Rotterdam
“The total scab-free solidarity...”
A Tale of a Tub
Justus van Effenstraat 44
September 5–November 1, 2020
During lockdown, curator Tiago de Abreu Pinto picked up the notoriously difficult 1996 novel Infinite Jest by David Foster Wallace. The result is “The total scab-free solidarity and performative silence that struck floor-shows and soundstages from Desert to NJ coast for over half a year,” a group exhibition titled after a passage that describes the hippie past of the morally vacant Johnny Gentle, a crooner-turned-right-wing-US-president whom de Abreu Pinto sees as personifying our global political reality and its widening precarity. Here, six artists channel that economic vulnerability into speculative environments that collapse distinctions between isolation and collectivity, public and private, inside and out.
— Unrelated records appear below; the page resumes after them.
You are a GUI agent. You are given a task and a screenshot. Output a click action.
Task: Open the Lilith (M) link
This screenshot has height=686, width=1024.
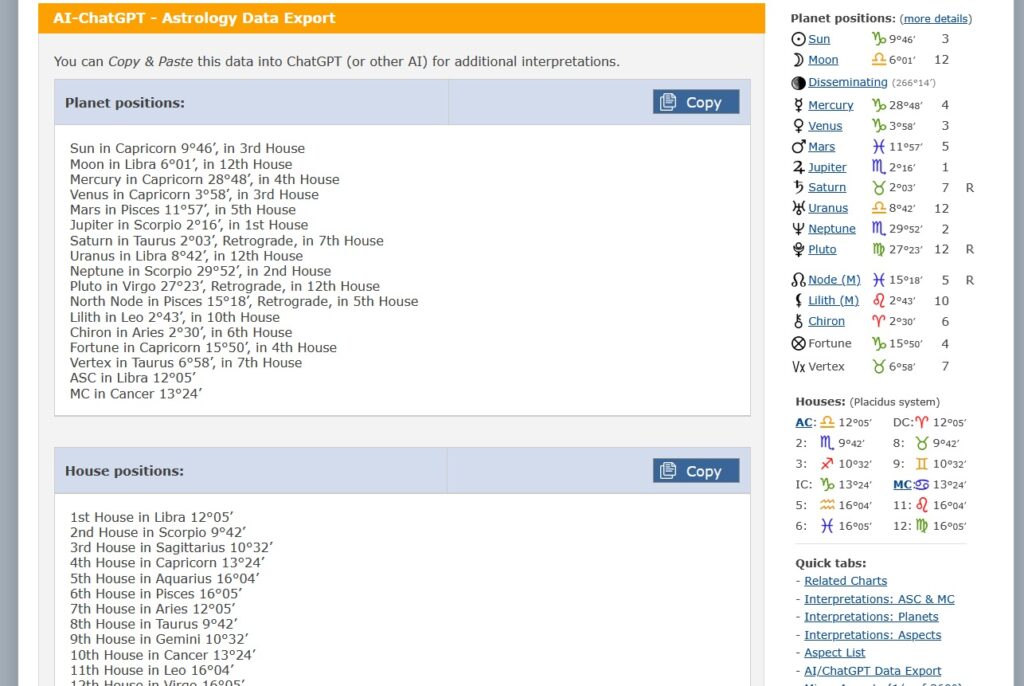click(x=833, y=301)
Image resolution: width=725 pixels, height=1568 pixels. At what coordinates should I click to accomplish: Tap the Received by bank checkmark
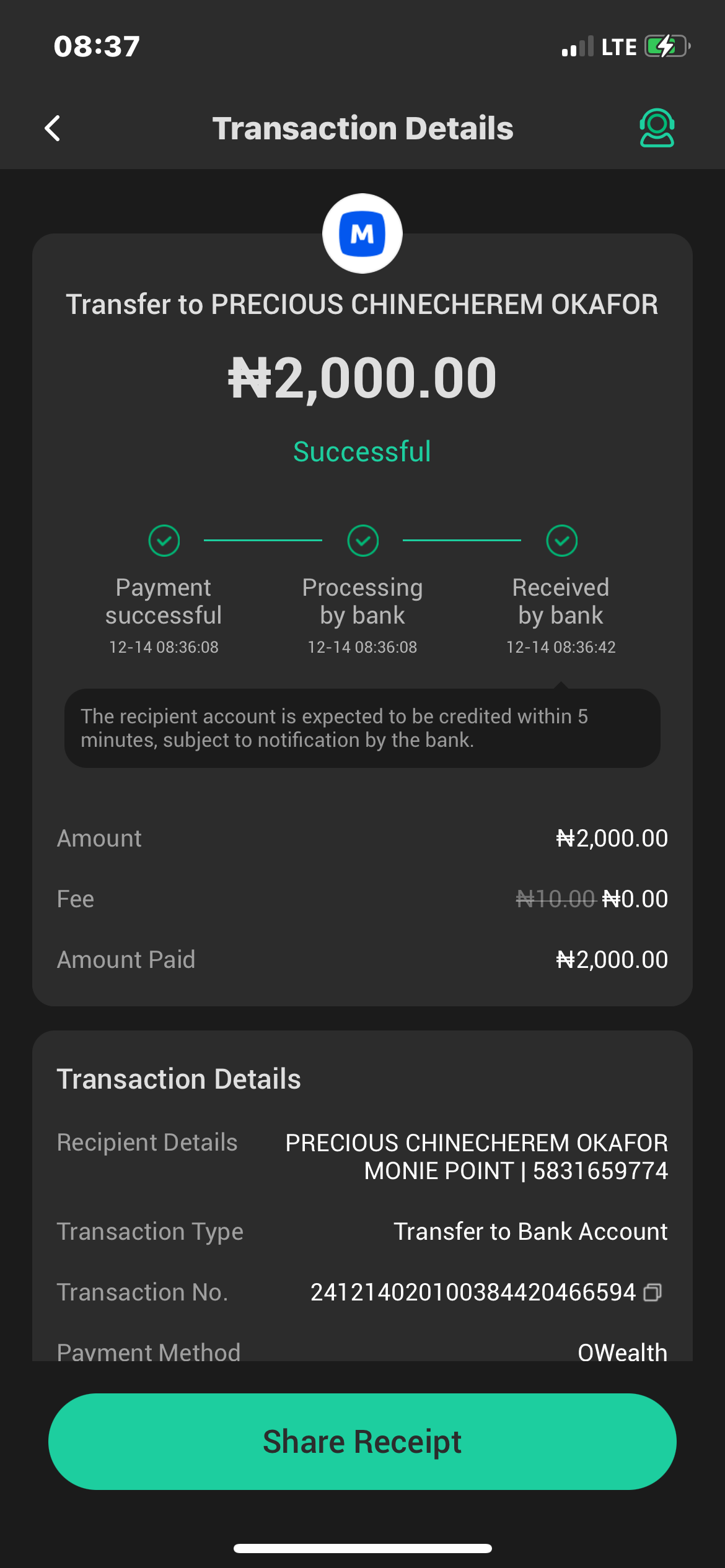pyautogui.click(x=562, y=541)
In Mercedes Azpilicueta’s Geometric Dancer Doesn’t Believe in Love, Finds Aspiration and Ecstasy in Spirals, 2015, a performance video projected on aluminum sheets, bodily hums and groans reproduce the frenetic ambiance of Rotterdam’s markets. Daniel Jacoby’s installation Pink Dusts, 2019—confected from cheap, pastel-colored fibreboard and wiring that once belonged to signage for Lima’s sprawling Polvos Rosados shopping center—involves angular limb-like shapes, clad in black lingerie, that constellate across the ceiling. Presenting cast-metal containers staggered across empty rooms like buckets catching drips and moisture, Víctor Santamarina connects architectural leakage to that of the human body, finding metaphors of both extraction and escape.
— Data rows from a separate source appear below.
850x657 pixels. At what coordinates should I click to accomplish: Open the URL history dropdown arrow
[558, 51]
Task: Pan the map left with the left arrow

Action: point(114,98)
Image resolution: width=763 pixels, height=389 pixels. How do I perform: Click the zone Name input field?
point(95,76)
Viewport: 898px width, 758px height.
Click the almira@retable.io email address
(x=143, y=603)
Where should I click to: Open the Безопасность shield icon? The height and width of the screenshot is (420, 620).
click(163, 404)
Together, these works’ contradictions amount to a necessarily scattered meditation on human connection amid a rapidly privatized world, one whose oppressive systems have only worsened during the pandemic. Infinite Jest—that 1,079-page encyclopedia of contemporary culture and self-consciousness—retroactively informs the exhibition’s content, but also its whirling, nonlinear forms. Like all absurdities, theirs are rooted deeply in familiarity, suggesting that we already arrived at Wallace’s dystopic near-future a long time ago.